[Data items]
::::::

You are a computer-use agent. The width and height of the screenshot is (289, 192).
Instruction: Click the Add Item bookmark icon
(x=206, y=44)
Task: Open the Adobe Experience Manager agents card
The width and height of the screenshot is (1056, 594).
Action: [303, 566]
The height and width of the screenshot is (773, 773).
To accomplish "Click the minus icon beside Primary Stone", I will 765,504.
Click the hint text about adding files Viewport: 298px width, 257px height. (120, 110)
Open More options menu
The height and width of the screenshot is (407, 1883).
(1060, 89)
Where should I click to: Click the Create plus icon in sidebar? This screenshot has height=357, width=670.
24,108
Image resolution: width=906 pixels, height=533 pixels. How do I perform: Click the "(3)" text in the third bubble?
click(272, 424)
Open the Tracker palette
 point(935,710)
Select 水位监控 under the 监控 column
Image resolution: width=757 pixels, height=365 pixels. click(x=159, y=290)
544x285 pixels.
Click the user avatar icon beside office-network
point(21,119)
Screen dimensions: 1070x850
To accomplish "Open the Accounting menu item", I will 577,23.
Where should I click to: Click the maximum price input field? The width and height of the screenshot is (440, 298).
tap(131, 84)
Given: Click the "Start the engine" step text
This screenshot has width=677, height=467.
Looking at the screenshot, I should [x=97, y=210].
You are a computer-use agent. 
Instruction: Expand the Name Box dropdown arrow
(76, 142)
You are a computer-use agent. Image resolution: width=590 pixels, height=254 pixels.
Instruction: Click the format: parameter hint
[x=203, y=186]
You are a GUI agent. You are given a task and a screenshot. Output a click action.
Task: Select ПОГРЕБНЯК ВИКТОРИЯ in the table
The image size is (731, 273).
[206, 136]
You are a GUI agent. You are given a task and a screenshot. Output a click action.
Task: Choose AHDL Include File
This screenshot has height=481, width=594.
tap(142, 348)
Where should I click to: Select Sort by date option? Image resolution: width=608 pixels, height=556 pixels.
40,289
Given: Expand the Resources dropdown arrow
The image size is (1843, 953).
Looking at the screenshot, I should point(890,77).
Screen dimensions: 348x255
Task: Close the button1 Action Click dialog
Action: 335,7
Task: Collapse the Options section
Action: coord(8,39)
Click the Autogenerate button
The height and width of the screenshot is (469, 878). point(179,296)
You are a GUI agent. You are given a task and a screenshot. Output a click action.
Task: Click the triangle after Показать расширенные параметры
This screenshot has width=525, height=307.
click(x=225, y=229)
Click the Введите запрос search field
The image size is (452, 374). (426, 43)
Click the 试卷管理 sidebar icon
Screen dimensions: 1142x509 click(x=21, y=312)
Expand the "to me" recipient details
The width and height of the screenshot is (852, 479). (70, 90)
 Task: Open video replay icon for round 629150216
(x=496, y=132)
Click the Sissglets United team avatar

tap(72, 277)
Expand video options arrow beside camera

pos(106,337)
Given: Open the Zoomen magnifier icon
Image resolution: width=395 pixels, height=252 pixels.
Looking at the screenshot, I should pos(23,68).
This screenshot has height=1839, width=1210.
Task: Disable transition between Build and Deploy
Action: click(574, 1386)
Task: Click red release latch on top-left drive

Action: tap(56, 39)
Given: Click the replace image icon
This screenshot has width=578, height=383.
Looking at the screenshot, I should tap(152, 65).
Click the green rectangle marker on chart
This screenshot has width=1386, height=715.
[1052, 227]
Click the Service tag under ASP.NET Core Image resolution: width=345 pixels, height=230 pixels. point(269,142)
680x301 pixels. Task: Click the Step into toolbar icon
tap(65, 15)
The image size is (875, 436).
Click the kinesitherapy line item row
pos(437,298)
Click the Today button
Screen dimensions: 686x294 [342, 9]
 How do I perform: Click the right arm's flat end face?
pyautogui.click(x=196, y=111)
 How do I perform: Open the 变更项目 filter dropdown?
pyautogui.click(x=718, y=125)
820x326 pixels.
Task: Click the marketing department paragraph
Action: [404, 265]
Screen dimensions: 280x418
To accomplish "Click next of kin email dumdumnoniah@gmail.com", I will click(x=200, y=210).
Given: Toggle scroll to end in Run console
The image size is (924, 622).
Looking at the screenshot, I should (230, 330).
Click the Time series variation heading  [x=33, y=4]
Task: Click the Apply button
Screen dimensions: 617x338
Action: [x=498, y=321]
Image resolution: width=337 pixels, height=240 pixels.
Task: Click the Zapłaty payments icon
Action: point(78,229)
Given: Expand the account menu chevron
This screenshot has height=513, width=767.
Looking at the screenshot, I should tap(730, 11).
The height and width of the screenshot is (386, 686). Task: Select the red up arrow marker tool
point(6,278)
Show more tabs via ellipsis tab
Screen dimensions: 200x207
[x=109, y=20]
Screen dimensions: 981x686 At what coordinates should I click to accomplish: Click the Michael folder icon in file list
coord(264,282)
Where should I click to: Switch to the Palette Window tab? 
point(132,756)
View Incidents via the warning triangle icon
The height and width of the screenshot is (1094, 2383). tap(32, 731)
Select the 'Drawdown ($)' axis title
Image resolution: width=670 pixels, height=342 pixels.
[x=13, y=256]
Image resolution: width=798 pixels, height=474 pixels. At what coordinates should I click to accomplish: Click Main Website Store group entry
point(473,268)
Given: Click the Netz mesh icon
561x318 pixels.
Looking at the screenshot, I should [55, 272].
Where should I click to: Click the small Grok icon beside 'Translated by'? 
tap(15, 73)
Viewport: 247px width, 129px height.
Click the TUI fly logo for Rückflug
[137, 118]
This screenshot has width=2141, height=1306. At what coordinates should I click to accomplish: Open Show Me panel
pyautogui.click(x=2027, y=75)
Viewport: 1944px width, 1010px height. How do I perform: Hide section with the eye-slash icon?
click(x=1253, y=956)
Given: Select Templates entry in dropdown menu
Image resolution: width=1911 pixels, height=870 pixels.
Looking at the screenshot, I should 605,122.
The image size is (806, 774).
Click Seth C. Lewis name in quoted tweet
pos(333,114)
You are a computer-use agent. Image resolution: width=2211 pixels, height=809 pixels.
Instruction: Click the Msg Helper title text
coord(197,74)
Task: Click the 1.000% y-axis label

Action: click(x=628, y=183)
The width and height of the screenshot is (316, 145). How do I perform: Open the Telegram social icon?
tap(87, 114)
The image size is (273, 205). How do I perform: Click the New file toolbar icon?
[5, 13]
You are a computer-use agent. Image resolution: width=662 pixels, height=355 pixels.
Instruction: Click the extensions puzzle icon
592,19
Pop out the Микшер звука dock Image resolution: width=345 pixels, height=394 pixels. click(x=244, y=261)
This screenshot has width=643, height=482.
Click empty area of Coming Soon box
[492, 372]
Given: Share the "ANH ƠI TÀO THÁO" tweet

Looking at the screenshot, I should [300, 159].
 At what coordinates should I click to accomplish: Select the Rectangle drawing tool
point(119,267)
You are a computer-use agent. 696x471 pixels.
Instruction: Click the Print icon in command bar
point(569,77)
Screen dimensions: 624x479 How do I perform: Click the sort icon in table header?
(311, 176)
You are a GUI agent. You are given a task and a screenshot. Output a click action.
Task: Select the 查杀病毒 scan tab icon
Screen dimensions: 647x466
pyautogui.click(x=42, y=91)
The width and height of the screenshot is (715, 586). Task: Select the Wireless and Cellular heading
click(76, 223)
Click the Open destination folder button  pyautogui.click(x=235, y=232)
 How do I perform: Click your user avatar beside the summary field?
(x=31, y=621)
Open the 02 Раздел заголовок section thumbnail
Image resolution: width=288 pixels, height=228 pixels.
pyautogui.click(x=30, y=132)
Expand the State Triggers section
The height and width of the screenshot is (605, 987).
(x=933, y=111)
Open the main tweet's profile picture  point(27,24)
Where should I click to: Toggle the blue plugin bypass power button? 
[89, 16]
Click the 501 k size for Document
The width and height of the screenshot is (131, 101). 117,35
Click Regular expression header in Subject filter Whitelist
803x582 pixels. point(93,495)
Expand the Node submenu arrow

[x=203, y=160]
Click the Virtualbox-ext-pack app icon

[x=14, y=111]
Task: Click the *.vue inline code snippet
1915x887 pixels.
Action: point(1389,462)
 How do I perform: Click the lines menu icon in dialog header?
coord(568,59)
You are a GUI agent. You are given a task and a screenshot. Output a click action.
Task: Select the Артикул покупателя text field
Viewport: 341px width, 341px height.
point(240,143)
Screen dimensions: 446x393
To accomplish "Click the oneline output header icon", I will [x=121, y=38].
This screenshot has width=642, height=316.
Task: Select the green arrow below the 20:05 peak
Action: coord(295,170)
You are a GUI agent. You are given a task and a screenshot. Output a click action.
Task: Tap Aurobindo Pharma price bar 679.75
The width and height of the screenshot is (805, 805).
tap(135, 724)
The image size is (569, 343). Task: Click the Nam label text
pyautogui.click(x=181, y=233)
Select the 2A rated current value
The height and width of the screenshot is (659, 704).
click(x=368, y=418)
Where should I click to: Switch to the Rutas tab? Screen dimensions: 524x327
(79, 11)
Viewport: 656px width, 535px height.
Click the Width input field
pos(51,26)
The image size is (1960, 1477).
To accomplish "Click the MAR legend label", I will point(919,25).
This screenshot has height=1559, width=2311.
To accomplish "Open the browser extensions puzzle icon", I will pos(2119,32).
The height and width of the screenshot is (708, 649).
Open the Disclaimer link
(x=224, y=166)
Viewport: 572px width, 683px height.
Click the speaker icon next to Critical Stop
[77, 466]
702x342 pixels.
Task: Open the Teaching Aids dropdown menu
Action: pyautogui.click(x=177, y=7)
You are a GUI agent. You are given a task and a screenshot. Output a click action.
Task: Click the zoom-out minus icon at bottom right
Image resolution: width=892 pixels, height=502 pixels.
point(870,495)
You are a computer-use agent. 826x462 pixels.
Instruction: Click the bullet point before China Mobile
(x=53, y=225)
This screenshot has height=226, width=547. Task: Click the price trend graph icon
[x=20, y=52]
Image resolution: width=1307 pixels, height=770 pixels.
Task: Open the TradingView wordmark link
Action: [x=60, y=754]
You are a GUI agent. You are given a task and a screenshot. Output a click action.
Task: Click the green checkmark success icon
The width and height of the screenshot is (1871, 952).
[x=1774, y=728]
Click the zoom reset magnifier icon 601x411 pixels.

::::::

EXERCISE BRIEF: Extract the items above, starting with the line containing "680x301 pixels. Task: Click" and going on through the line containing "Screen dimensions: 686x294 [342, 9]". Copy those lines verbatim.

COMPLETED TASK:
680x301 pixels. Task: Click the Step into toolbar icon
tap(65, 15)
The image size is (875, 436).
Click the kinesitherapy line item row
pos(437,298)
Click the Today button
Screen dimensions: 686x294 [342, 9]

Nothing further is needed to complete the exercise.